More than literary interest surely moved the first Roman readers of these books of The Aeneid, for war, the Roman specialty, had within their memories gone fratricidal and got out of hand. If Virgil intended, as he almost certainly did, an analogy between the task of Aeneas and that of Augustus, the hardest and hugest part for both was waging war to end war, to work out settlements so magnanimous as to challenge no more strife but to promote concordia and the arts of peace.

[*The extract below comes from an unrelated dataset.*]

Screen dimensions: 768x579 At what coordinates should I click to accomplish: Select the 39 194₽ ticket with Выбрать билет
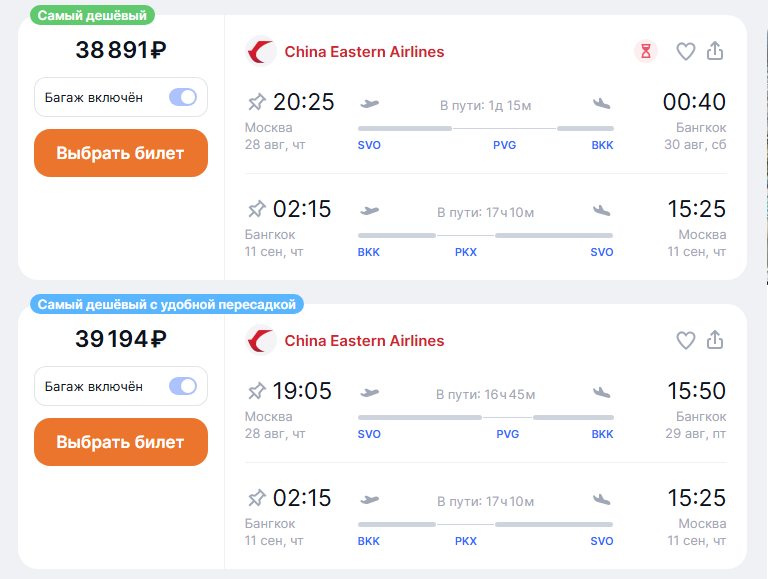pyautogui.click(x=121, y=442)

Some of my friends and I in the seminar keep discussing the emphasis on the first six books of the Aeneid by most modern readers. Vergil, however, calls his second "Iliadic" half his maius opus, or "greater task," in line 44 of Book 7. It has been somewhat of a discovery process for me to read these books now, though I'd read the poem in translation before. Now that I'm really examining Vergil's work, the war scenes seem to me some of his most powerful poetry.